Un assureur peut refuser sa garantie s'il démontre une exclusion prévue au contrat ou une faute intentionnelle de l'assuré (un incendie volontaire n'est jamais couvert, c'est même un délit). En revanche la simple imprudence — une bougie oubliée, un barbecue mal éteint, une multiprise surchargée — reste en principe couverte : c'est exactement l'aléa que l'assurance est censée garantir. Exige donc que le refus soit écrit et motivé, avec la clause précise du contrat qui le fonde. Relis ensuite cette clause : les exclusions doivent être formelles et limitées, rédigées de façon claire, et une exclusion floue ou noyée dans le contrat est fréquemment écartée. C'est un cas typique où le médiateur de l'assurance fait basculer le dossier.
Combien coûte une contre-expertise, et est-ce que ça vaut le coup ?
Un expert d'assuré facture généralement soit un forfait, soit un pourcentage de l'indemnité obtenue, souvent dans une fourchette de quelques pour cent (montants indicatifs, très variables selon la taille du dossier : demande toujours plusieurs devis écrits). Ça devient intéressant à partir de quelques milliers d'euros d'écart avec la proposition de l'assureur, ou dès que le sinistre touche la structure du bâtiment. Avant de payer : vérifie dans tes conditions particulières la présence d'une garantie « honoraires d'expert d'assuré » ou d'une protection juridique — beaucoup de contrats en incluent une, parfois plafonnée, et personne ne pense à l'activer. Vérifie aussi ta carte bancaire premium et ton assurance emprunteur, qui embarquent parfois une protection juridique.
Un incendie de forêt a détruit ma maison : ça relève de la catastrophe naturelle ?

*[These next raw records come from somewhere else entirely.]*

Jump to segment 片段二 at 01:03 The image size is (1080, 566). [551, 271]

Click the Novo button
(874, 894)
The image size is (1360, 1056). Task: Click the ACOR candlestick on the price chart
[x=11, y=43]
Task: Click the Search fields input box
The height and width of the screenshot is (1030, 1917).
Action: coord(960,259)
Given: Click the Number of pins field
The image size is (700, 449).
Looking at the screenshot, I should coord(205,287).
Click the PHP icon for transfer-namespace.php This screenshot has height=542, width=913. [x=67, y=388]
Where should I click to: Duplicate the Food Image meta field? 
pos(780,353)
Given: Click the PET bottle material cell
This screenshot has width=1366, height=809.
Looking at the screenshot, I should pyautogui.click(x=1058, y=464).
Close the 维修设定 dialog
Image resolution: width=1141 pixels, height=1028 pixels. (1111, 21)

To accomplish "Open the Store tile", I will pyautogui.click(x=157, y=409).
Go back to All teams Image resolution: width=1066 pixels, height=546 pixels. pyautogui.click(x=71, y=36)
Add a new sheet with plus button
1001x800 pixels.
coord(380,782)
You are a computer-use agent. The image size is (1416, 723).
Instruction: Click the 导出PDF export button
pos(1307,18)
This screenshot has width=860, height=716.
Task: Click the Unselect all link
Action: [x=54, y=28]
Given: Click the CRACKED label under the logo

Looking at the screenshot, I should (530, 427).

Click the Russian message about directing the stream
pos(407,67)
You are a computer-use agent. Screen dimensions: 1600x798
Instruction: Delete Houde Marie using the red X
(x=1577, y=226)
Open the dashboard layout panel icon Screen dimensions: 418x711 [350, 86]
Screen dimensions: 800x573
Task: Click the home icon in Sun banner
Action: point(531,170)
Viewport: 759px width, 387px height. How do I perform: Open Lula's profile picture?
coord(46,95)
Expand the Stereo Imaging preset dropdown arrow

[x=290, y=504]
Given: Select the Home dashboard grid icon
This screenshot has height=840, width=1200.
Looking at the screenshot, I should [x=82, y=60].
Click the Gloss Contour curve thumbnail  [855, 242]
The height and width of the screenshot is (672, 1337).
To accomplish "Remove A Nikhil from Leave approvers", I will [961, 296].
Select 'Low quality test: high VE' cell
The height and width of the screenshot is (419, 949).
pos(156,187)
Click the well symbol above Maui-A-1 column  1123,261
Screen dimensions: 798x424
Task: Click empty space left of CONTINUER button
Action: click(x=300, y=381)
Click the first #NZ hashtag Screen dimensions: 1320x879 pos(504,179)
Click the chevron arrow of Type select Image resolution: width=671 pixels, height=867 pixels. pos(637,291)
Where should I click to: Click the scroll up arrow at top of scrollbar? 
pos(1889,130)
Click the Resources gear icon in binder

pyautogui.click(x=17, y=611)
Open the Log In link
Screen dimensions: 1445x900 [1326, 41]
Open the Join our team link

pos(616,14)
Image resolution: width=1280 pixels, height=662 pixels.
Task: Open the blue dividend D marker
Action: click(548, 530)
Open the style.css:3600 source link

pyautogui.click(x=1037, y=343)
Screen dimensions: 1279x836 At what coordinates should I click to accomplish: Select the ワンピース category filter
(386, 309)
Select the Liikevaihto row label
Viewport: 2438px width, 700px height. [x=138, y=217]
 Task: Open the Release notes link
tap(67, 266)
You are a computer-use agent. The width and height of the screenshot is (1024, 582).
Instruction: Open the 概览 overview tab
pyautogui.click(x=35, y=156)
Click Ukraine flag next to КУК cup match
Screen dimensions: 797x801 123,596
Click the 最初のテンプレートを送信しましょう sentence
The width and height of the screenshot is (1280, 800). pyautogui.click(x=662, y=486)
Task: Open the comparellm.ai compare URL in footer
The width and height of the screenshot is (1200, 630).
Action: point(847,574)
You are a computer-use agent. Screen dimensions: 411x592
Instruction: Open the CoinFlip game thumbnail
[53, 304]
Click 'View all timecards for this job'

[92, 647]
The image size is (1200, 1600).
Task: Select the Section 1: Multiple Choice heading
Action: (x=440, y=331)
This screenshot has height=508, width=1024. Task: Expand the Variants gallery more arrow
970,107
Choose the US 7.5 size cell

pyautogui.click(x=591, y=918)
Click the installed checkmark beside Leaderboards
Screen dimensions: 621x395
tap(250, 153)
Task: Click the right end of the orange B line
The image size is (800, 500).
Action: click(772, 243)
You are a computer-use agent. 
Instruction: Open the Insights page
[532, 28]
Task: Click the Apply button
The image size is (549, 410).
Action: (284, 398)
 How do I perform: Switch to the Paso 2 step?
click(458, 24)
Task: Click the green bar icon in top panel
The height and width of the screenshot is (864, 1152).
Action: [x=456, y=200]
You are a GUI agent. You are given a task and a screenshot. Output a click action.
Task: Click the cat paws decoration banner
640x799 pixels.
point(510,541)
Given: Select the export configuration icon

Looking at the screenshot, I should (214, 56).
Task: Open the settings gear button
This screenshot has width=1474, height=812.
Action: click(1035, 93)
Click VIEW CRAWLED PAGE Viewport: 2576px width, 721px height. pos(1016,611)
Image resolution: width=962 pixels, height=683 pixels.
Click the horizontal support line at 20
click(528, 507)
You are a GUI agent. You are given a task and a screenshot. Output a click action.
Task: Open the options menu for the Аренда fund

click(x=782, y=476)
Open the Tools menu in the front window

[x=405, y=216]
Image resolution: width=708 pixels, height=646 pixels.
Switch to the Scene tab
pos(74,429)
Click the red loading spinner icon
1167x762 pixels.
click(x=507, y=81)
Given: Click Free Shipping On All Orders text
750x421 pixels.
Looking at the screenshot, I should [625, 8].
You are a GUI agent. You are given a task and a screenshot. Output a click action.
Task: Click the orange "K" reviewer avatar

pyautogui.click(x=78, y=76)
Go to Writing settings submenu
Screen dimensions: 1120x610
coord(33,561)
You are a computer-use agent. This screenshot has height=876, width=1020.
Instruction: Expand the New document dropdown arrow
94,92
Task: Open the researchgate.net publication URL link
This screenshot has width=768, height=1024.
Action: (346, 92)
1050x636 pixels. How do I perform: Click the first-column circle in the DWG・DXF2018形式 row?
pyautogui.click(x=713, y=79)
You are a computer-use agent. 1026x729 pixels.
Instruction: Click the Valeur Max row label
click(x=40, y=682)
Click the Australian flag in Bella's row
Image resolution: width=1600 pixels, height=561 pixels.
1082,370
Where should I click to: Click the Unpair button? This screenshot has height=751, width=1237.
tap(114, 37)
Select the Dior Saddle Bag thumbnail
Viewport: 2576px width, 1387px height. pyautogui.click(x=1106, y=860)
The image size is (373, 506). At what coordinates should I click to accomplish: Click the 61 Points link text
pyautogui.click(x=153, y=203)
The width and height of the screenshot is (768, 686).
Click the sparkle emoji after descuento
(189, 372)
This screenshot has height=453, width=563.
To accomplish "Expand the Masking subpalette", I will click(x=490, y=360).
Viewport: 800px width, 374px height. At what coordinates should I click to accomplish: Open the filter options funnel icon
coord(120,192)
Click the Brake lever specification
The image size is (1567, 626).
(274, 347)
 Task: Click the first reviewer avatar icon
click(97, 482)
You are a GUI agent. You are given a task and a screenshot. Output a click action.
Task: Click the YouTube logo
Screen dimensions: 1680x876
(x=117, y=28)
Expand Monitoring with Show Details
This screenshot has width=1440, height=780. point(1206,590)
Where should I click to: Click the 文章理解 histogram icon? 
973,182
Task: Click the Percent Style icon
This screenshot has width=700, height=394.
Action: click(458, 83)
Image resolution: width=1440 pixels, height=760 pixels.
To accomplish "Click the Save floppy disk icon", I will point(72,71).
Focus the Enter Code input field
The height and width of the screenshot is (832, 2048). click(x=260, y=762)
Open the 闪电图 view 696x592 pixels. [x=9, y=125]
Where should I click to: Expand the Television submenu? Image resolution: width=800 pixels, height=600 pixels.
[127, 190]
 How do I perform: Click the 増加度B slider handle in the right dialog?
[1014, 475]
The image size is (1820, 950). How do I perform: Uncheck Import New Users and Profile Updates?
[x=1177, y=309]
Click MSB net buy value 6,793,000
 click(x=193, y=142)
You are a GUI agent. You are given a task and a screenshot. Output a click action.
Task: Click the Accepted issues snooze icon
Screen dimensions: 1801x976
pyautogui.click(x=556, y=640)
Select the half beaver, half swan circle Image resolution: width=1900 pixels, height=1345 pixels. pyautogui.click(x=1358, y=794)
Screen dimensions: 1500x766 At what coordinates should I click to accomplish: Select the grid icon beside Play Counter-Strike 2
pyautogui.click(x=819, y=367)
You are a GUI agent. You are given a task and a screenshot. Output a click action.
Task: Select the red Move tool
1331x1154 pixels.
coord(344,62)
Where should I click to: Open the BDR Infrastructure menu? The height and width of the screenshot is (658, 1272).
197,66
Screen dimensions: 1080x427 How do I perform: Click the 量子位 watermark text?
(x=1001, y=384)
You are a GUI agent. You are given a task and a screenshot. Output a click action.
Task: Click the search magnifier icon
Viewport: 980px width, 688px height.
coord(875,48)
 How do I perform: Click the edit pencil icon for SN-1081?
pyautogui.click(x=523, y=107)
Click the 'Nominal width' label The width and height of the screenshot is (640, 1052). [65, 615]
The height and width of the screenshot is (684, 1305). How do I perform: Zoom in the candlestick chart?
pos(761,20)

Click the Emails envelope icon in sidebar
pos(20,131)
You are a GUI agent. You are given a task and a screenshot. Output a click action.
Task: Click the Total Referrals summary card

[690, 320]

Non, et c'est une confusion très fréquente. Le régime « catastrophes naturelles », qui nécessite un arrêté interministériel publié au Journal officiel, couvre notamment les inondations, la sécheresse ou les mouvements de terrain — pas l'incendie, y compris de forêt. Un feu, même d'origine naturelle comme la foudre, relève de ta garantie incendie classique dans ta multirisque habitation : c'est une garantie de base, obligatoirement présente dans les contrats habitation. Ce qui peut varier, c'est le traitement des dépendances, clôtures, arbres, piscines et véhicules stationnés à l'extérieur, souvent soumis à des sous-plafonds ou à des options. Vérifie ces lignes, ce sont elles qui font les mauvaises surprises après un feu de forêt.